BSR candidate RP

Can someone please explain how candidate RP is elected when we have configured BSR ?When Hash-mask-length comes into picture and what is the use of hash-mask-length ?

Comments

  • JoeMJoeM ✭✭✭

    Hi Mukuljoshi,

    Here is a good blog by Petr -- Understanding BSR Protocol

  • Thanks joem i understand that a hash is calculated for every (rp and group )...my question is how these RP's are assigned to different groups ....

  • Thanks joem i understand that a hash is calculated for every (rp and group )...my question is how these RP's are assigned to different groups ....

    In BSR, candiate RP address, hash-mask-length & multicast group address are hashed together for each group. The hash algorithm is run for each group address for each candidate RP and a hash value is calculated. The candidate RP with the heighest calculated hash value becomes the RP for that particular multicast group. All groups with the same seed hash value correspond to the same RP.

    HTH

     

     

  • JoeMJoeM ✭✭✭


    Thanks joem i understand that a hash is calculated for every (rp and group )...my question is how these RP's are assigned to different groups ....

     

    For me, there are a couple of key points in Petr's blog.

     

    1.   The individual routers make the final decisions based on priority/hash-value. Nothing is "assigned" by the BSR.   Each router receives all of Group-to-RP-sets.

    From Petr's blog ".....Ultimately, the bootstrap messages containing Group to RP-set mappings
    are received by every multicast router in the domain and used to
    populate their RP caches. It’s up to the routers to select the best
    matching RP from the sets advertised by the BSR router.
    It is important
    that all routers select the same RP for the same group, otherwise the
    multicast sources might miss receivers. In order to make full use of
    Group to RP-set information routers might want to select different RPs
    for different groups. As mentioned previously, the load balancing
    procedure must yield the same result on all routers, to maintain
    synchronous mapping.

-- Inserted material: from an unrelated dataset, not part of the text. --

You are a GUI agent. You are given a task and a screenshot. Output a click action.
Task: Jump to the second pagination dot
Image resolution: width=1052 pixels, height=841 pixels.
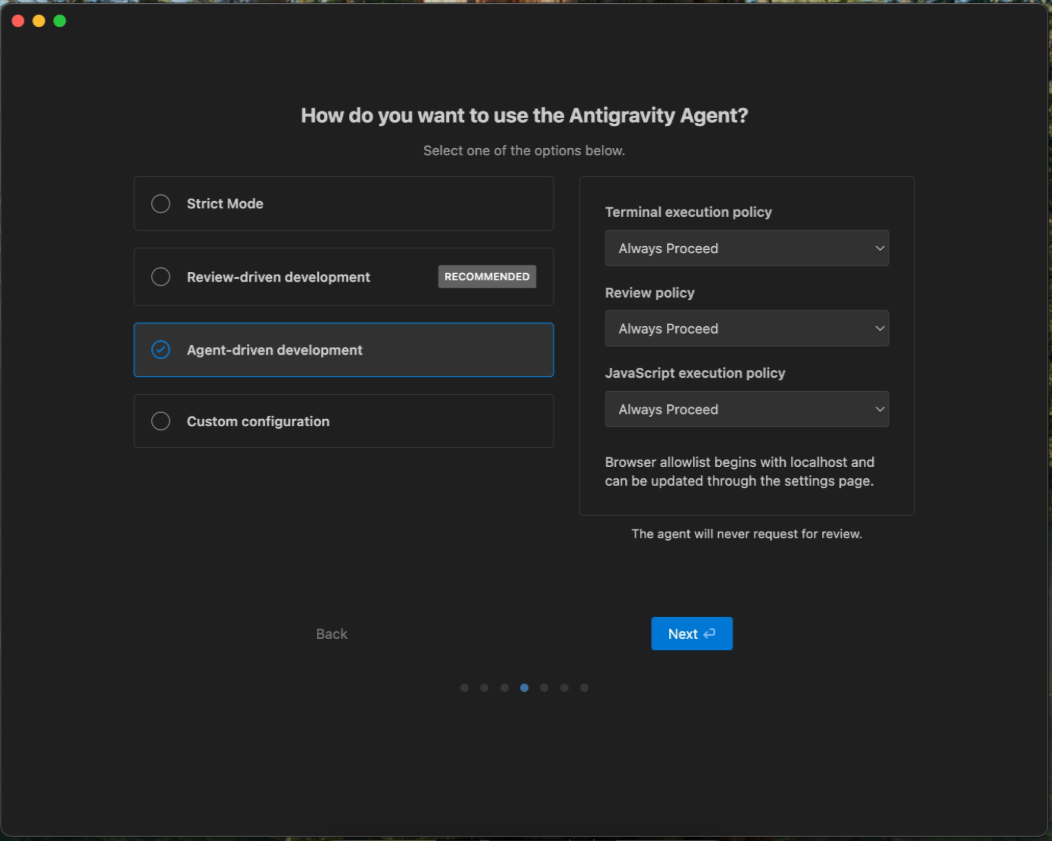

Here is how this distribution procedure works, in
    pseudo-code.....
    ."

     

    2.     show ip pim rp-hash <multicast group>

    With this command, we can see that each multicast router receives all RP-to-GROUP-SET's.  It then chooses the RP with the HIGHEST hash-value (if priority is the same, lowest priority winning).

    Take a look at the two examples at the end of Petr's blog.   Notice that the multicast router (non-RP/non-BSR) receives all RP info.  Then look at which RP it chooses for the given group.

    It is interesting to see how this is different than auto-rp.

  • JoeMJoeM ✭✭✭

    delete.   double-posted for some reason

  • Thank you Hari !!

    Ok Highest Hash is considered .....and how that is useful in load balancing between different RP's

    Suppose i have 4 rp i want to load balance between all 4 of them for different groups so what should be my hash-mask-length...?

    How shuld i choose hash-mask length .....i think with hash-mask-length 30 we can load balance between 4 rp's please correct me if am wrong. 

  • How shuld i choose hash-mask length .....i think with hash-mask-length 30 we can load balance between 4 rp's please correct me if am wrong. 


    To load balance between n RPs, the hash-mask-length to use is log(n).

    What this means is that in order to spread the load between 2 RPs, use hash-mask-length 1; to spread the load between 4 RPs, use hash-mask-length 2; to spead the load between 10 RPs, use hash-mask-length 3; and so and and so forth. This is just mathmatics.

  • Hi HS628 

    Finally after some hoemwork i found this .....

    Candidate RP is elected based on below mentioned criteria 

    1) lowest priority 

    2) highest Hash value

    3) highest Ip adddress 

     

    If we want to load balance then 2 ^ (32 - hash_mask_length) = no of RP's for loadbalancing.

    Thank you everyone for your valuable answers !!

     

  • Hi HS628 

    Finally after some hoemwork i found this .....

    Candidate RP is elected based on below mentioned criteria 

    1) lowest priority 

    2) highest Hash value

    3) highest Ip adddress 

     

    If we want to load balance then 2 ^ (32 - hash_mask_length) = no of RP's for loadbalancing.


    Thank you everyone for valuable posts !!

  • JoeMJoeM ✭✭✭

    To load balance between n RPs, the hash-mask-length to use is log(n).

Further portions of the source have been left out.